A horizontal force of 150 N is used to push a 41.5 kg packing crate a distance of 6.10 m on a rough horizontal surface. If the crate moves at constant speed. What is the coefficient of kinetic friction between the crate and the surface? Please show your work. Thank You!!!
2006-11-20 09:32:52 · 4 answers · asked by Tennis2127 2 in Science & Mathematics ➔ Physics
Since the crate is moving at constant speed, acceleration = 0, net force is 0.
Applied Force 150 N --> [41.5 kg mass] <-- Friction F = 150 N
For sliding friction, F(friction) = u N , where u (mu) is the coefficient, and N is the Normal force (imagine an arrow pointing down from the mass).
N = mass x g
2006-11-20 09:51:57 · answer #1 · answered by Pony 2 · 0⤊ 0⤋
At constant speed, the acceleration is zero, and your only force is (a) the one applied, and (b) the one due to friction acting in the opposite direction. Summation of forces, we find the two forces are equal. Since friction is defined as mu*N, where N=9.81*41.5, equate to 150 and solve for mu.
2006-11-20 17:42:04 · answer #2 · answered by Daniel W 3 · 0⤊ 0⤋
Force equals the Normal force times the coefficient of friction. Re-arrange and solve for the coefficient. You know the force. You can find the normal force by the mass of the package.
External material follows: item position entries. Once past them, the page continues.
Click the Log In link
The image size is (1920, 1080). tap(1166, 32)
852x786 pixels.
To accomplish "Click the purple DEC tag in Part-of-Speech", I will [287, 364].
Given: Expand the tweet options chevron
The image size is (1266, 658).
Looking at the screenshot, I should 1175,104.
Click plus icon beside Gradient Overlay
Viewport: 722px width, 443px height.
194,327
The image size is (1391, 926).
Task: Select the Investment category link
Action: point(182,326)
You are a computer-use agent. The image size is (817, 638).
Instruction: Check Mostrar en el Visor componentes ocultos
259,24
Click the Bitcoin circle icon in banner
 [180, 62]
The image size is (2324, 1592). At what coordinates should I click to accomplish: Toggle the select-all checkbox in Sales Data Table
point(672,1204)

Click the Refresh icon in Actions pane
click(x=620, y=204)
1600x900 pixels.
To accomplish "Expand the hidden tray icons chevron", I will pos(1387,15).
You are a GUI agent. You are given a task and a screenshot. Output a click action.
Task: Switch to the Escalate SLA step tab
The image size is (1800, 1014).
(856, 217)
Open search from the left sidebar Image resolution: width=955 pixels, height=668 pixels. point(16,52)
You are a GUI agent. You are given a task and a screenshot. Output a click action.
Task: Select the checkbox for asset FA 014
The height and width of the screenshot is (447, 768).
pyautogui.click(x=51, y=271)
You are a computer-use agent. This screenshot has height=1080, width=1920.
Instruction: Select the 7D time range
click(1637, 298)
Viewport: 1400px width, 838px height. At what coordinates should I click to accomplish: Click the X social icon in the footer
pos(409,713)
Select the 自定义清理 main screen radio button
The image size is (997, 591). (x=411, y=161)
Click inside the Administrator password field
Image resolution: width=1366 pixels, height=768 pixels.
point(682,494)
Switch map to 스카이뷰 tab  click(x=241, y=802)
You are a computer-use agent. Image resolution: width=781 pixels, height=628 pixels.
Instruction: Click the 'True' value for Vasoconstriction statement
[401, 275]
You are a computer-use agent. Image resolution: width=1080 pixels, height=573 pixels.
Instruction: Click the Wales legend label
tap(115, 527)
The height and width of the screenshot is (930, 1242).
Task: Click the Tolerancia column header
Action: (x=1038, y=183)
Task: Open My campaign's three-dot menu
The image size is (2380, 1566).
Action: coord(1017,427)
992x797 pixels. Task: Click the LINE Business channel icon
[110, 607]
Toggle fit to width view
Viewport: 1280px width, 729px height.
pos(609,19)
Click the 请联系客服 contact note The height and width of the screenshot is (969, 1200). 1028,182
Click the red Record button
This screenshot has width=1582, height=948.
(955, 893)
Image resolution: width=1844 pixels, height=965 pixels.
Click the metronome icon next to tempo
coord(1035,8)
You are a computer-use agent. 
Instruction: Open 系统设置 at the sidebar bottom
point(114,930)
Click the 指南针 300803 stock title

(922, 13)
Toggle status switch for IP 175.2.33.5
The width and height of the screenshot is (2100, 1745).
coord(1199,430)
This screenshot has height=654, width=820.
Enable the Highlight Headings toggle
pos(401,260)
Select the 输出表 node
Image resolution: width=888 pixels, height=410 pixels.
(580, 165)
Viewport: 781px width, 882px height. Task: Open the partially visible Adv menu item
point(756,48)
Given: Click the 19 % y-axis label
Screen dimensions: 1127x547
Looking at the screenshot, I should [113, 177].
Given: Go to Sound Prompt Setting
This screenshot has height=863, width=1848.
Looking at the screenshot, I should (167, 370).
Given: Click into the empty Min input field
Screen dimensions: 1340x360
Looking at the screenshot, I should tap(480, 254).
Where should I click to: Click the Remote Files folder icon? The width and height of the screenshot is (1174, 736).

The distance moved is irrelevant.
2006-11-20 17:41:28 · answer #3 · answered by Jack 7 · 0⤊ 0⤋
well for the record...i highly doubt your class is harder than mine..seeing as i'm a physics major...the difference between my question and your question is that i actually worked mine out and you seem to be waiting for someone to work through it for you...i didn't mean any harm just for the record.
2006-11-20 22:35:23 · answer #4 · answered by justsinginrain87 3 · 0⤊ 0⤋